:: TEXT SECTION ::

Many 99 year leases in the area expired in the 1960 and had been bought up my private landlords, some unscrupulous including Perec “Peter” Rachman a few years earlier at low prices. Many homes became empty and derelict and in the 70s many were squatted and there was a high profile Elgin Avenue squatting campaign involving housing activist Piers Corbyn and punk legend Joe Strummer of the Clash.

The council then tried to set up barter deals with developers but an active series of protests inside the officers of the developers by WEAG stopped the deals. When I took these pictures Westminster City Council had emptied one third of Walterton Estate homes, blocking them with steel doors and others were heavily squatted. The 1988 Housing Act intended to encourage the sale of council housing to private landlords included a Tenant’s Choice provision and three quarters of the residents signed up as members of Walterton & Elgin Community Homes (WECH). A 72% vote was then obtained to transfer the properties to WECH, and Westminster Council had to pay over £22 million between 1992 and 1997 to WECH to make up for their years of neglect and pay for the refurbishment of properties. As an outsider I was only very vaguely aware of what was going in the the area when I took these photographs. The video on the WECH site tells the story well.

Shirland Rd, Maida Vale, Westminster, 1988 88-7c-33-positive_2400
Shirland Rd, Maida Vale, Westminster, 1988 88-7c-33

These shops on Shirland Road are close to the junction with Walterton Road. They are still there though as different businesses.

:::
:: RECORDS SHOWN ::

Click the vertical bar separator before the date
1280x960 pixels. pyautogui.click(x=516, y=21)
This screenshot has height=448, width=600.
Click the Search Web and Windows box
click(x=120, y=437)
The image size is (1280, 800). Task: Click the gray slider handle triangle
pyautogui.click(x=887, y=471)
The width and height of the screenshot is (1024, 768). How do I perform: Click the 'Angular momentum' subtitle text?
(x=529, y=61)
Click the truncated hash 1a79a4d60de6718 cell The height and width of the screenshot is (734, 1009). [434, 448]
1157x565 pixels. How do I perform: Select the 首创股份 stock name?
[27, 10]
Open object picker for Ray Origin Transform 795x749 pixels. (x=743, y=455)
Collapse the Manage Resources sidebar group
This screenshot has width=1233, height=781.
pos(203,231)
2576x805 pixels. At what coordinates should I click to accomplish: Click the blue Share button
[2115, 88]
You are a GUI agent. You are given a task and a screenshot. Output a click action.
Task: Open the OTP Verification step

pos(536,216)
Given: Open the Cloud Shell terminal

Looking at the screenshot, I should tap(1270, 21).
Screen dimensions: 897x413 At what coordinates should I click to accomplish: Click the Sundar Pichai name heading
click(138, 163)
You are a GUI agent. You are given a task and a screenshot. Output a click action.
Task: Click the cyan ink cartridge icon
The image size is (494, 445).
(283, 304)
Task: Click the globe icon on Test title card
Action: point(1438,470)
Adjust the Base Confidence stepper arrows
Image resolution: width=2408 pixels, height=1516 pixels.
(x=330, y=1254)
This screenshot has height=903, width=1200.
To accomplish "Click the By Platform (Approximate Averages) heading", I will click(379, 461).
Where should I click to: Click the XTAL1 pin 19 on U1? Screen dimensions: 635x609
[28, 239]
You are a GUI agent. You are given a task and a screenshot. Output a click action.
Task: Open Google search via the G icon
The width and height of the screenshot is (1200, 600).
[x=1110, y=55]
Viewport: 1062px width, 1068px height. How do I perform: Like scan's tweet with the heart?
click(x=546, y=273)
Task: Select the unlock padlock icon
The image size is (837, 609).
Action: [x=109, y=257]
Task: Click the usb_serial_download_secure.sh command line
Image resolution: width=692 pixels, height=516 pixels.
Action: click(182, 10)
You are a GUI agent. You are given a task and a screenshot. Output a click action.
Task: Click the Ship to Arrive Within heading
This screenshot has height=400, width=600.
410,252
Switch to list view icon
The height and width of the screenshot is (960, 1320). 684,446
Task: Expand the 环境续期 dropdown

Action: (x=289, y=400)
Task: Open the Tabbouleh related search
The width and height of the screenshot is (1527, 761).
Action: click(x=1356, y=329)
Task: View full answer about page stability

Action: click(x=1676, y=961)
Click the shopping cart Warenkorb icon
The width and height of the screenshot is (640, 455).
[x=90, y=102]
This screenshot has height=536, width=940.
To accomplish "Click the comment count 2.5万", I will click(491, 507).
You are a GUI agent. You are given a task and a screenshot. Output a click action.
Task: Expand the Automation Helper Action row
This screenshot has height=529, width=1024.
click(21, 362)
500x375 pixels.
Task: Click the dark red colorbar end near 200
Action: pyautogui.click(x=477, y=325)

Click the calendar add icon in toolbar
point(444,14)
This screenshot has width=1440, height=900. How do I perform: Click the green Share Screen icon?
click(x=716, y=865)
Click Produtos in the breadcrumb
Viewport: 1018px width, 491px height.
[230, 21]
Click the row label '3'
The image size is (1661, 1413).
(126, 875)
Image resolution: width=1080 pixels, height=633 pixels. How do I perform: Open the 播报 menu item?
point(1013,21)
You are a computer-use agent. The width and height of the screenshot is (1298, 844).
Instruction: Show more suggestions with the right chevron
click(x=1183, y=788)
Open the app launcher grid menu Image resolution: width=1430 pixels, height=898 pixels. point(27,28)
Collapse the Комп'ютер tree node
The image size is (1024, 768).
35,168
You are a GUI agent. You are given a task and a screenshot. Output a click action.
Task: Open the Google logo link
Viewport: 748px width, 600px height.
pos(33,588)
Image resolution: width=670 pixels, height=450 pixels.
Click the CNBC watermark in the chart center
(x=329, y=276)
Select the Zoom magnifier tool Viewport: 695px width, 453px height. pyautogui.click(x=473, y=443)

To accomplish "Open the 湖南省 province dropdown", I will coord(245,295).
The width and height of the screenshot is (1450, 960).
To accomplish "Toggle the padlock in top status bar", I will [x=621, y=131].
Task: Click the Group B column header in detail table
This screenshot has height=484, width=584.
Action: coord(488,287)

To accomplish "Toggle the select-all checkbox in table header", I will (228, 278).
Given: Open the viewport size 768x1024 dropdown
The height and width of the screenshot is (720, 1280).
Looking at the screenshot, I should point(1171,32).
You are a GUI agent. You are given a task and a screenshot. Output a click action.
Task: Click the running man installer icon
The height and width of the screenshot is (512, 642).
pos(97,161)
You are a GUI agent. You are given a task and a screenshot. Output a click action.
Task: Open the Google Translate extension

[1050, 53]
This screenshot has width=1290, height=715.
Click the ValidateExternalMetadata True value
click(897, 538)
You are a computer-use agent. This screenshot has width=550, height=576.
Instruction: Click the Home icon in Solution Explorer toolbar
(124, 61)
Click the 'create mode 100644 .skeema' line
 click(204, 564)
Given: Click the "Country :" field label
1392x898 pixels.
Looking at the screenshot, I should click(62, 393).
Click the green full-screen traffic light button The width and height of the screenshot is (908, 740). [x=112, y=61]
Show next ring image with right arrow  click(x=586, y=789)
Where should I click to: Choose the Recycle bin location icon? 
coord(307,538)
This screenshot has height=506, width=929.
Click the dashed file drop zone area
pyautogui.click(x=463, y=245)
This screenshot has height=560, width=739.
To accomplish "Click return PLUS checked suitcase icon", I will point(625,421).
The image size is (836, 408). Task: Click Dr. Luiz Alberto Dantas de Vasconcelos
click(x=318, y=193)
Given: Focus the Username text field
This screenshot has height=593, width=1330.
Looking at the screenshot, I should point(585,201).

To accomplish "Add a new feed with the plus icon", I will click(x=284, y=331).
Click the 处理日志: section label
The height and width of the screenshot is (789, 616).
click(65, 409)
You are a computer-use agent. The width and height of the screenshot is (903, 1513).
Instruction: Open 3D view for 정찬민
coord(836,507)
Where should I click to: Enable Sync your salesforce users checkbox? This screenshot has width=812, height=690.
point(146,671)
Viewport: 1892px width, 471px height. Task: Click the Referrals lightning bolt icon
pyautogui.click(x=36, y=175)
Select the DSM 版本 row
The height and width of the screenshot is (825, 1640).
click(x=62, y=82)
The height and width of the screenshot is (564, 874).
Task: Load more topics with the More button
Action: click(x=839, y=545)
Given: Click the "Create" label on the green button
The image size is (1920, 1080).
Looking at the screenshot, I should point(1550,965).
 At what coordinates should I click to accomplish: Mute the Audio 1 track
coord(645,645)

:::

• _WORK TASK_
Continue the piece about the Walterton and Elgin housing story and the Shirland Road photographs, starting right after its final sentence.

• _ANSWER FOR THIS EXERCISE_
Lanhill Rd, Maida Vale, Westminster, 1988 88-7c-34-positive_2400
Lanhill Rd, Maida Vale, Westminster, 1988 88-7c-34

I was standing in Lanhill Road to make this photograph but the house with the bricked up windows is 79 Chippenham Rd. It still has bricked up windows but the outbuilding at right has been demolished to provide an off-road parking space for a single car. It is the end of a terrace on Chippenham Road and the other end on Grittleton Rd and the other end also has similarly bricked up windows, which I think were built like this simply to avoid a large expanse of brick wall and were never actually windows.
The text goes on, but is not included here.